Start of Selected passage

# Q: Free Last Minute Board Rental Ads



## Miss Marty (Jun 28, 2006)

*What is your opinion *

Should a business and/or an individual be "limited" to how many 
Free Last Minute Rental Ads they can post on TUG per month?


----------



## chellej (Jun 28, 2006)

My first instinct is to say yes - they should be limited.  But then if a Tugger can get a good last minute deal because of it - I have to reconsider.  I would think that maybe a system say anyone can post 1 or 2 a month and anything beyond that (which is obviously a business) then perhaps they need to pay a small subscription fee to post unlimited ads.


----------



## davesdog (Jun 29, 2006)

I vote for if they are giving good deals to tuggers, then post all you want.  If every week is $700, or the deals are so so, and they are the only one benefiting, then they should pay.

TUG is kind of like a club.

It helps if those of us that do not own loads of weeks, can pick up a good priced rental from time to time.  And the person who is renting them all of the time also get good trust built up with Tuggers.


----------



## geekette (Jun 29, 2006)

Who wants to do the counting?  Would there be any real difference if it were an individual versus a business?


----------



## Dave M (Jun 30, 2006)

Also, it would be virtually impossible to determine which ads were posted by a business and which by individuals. A business could easily register under any user name and post ads.

We don't limit who posts ads, under the theory that making such rentals available is a benefit to those who seek such low-cost weeks.

It's worthy of note that it's very unlikely that there will ever be a unanimous agreement - or perhaps even a general consensus - about the LMR forum. See this lengthy thread as an example of the different feelings that TUGgers have.


----------

End of Selected passage

▶ _Job_
Name every user who posted in the forum thread above about free last-minute rental ads. The entries that follow have no connection to the forum thread above.

Start of Material provided

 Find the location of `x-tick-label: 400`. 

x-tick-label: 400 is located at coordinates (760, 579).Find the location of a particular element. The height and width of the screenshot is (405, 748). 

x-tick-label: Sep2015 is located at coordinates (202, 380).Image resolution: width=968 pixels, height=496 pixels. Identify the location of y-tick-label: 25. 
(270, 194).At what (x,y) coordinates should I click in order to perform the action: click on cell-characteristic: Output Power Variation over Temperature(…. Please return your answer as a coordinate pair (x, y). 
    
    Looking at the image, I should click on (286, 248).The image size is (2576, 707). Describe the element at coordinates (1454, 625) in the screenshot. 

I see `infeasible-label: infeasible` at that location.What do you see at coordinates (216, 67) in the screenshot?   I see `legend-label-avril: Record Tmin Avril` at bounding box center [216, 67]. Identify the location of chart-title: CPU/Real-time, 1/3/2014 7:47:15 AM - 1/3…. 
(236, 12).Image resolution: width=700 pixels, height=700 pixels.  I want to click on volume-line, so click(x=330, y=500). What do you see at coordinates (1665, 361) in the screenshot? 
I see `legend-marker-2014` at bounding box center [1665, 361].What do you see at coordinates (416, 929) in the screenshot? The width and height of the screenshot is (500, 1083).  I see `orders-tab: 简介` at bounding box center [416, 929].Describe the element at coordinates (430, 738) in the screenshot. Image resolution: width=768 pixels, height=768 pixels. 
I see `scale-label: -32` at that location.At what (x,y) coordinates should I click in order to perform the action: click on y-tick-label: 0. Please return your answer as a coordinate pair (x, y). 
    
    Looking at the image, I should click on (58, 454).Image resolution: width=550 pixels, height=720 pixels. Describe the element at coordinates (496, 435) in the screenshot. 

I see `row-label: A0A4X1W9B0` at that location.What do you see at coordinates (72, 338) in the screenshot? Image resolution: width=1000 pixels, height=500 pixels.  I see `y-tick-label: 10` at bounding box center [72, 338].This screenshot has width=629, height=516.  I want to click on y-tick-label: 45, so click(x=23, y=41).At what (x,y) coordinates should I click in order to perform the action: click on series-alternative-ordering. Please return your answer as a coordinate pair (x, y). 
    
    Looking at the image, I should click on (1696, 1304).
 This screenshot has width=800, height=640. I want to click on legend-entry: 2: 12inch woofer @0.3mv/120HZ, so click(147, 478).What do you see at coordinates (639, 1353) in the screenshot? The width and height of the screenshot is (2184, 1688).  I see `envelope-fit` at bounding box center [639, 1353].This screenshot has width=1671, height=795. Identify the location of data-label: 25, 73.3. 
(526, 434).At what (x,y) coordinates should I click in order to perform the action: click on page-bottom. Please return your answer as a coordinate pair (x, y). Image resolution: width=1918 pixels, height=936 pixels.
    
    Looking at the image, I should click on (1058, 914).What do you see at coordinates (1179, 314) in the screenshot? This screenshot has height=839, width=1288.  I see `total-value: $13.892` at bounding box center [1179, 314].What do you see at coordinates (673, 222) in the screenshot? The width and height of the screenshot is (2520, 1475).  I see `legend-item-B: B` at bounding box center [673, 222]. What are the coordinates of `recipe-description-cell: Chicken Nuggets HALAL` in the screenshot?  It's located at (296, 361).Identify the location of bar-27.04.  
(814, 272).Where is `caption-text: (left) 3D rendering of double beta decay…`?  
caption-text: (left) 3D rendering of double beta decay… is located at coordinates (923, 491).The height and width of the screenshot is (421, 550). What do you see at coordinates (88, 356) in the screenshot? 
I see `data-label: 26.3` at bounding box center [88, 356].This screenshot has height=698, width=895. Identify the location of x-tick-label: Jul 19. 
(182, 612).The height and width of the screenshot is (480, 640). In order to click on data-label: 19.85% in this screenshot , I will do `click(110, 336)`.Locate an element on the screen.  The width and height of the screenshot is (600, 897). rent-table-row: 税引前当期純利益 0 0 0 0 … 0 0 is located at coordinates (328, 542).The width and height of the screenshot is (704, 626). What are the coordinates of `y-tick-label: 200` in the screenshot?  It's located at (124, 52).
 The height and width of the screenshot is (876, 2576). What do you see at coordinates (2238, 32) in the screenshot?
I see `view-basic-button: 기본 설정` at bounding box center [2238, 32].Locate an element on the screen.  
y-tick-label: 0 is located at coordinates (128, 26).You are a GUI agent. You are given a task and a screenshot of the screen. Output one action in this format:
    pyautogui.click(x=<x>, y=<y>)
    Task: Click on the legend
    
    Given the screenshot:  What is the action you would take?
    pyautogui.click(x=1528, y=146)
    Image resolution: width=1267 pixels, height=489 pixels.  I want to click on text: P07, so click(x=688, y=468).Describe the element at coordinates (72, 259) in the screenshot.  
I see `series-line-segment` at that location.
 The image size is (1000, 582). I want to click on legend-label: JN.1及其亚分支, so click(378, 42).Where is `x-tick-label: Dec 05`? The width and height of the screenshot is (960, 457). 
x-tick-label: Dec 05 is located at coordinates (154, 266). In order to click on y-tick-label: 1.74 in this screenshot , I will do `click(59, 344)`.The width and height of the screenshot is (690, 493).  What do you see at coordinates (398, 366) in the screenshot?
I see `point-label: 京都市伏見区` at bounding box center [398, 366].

End of Material provided

▶ _Solution to this exercise_
Miss Marty, chellej, davesdog, geekette, Dave M